Dollar cost averaging is an investing strategy that is designed to nullify the risk of investing all of your cash all at once. If you buy a portfolio all as a lump sum, then you become at the mercy of the market. For example, if you bought your assets at a high point in the market, you would be subject to immediate losses as the market corrected itself. While the major indices like the S&P 500 trend upward, it could be years before your investments begin to see the improvements that you expect from them.

When you use dollar cost averaging, this risk disappears. Everyone knows that the stock market is much higher today than it was back in 1930, and this strategy takes advantage of this truth. In 1930, the nation was in the beginning stages of the Great Depression, and stocks were far from people’s minds. However, if you had invested $1 back in 1930 with an annual addition of another $1, gaining 3% every year (the average rate of increase in the S&P per year) for 85 years, you would now have much more than the $85 you’ve contributed total. You would now have $401, or more than 4 times what you had put in.

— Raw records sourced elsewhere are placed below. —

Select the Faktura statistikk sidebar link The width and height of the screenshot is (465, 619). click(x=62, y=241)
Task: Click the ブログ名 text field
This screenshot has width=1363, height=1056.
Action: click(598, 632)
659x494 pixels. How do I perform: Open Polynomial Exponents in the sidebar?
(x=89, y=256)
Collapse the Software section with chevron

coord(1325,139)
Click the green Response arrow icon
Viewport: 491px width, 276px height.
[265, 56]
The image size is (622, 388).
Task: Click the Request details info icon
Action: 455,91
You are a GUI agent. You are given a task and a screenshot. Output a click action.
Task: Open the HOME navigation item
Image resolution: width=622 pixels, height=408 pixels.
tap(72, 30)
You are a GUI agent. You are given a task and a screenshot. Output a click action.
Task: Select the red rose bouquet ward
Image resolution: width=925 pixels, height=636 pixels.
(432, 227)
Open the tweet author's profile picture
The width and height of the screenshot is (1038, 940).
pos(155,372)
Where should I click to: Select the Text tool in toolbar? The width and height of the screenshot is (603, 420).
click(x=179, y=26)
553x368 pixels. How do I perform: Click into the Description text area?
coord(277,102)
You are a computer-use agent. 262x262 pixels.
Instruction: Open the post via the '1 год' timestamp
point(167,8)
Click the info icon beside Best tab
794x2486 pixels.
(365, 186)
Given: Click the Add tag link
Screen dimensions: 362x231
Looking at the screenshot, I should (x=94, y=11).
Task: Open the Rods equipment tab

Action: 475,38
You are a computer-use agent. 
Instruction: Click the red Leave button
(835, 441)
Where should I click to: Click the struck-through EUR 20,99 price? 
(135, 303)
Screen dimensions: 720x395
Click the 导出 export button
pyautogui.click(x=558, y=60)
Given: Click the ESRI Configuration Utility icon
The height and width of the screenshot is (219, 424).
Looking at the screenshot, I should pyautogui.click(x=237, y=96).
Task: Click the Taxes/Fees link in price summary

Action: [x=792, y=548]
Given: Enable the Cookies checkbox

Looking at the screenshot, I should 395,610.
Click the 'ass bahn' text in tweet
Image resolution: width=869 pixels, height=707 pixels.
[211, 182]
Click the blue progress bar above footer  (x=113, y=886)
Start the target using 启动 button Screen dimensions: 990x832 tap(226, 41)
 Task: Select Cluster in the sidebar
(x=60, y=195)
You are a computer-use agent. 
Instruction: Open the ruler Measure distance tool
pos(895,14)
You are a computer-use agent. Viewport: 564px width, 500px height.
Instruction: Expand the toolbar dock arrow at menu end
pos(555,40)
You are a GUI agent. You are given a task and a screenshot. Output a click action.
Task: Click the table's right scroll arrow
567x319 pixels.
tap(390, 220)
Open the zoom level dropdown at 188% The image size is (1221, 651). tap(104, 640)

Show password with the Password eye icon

If you had put in $85 total then, you’d have more than $401 now (you’d have over $1,000, actually), but not if you wanted to pull it out after a couple years. And, because the market was so small then, the situation now is completely different. Now, things are far too unpredictable to approach this in the same way. This method is also a form of protection, then. It allows you to have a much better chance of avoiding the negative effects of the ups and downs that the market sees. Yes, you will find yourself contributing during market tops once in a while and your contributions will lose money right off the bat, but you will also see the exact opposite of this, too. You will be putting money in at relative low points, and your money will grow even faster. In the end, this strategy offsets the bumps and dips in the road and allows you to grow your money more safely without worrying about the timing of that one lump sum you wanted to invest. It smooths things over and makes your growth chart look more like an unrestricted upward moving line.

This strategy can be used with variable annuities, and by splitting up contributions to your other retirement vehicles rather than making lump sum deposits. If you do choose to go with a fixed rate annuity, dollar cost averaging doesn’t apply. Your investment here will be getting a return one way or another, and the markets’ activities do not matter. This is the big appeal of this sort of investment, and if fluctuations worry you, this will be a safer and more calming way to approach your retirement. If you are concerned about market entry and investment timing, then this is something to consider. And it’s actually really easy to set up. When you meet with your insurance agent or financial advisor, just let them know that you want periodic deposits taken from your bank account. Rather than writing out one big check then and being done, you will see a monthly (or whatever your choose) deduction taken from your account and credited to your investment. Most people do this already anyway, but never consider the fact that it’s actually a risk reducing strategy designed to keep your retirement funds growing with more consistency and predictability.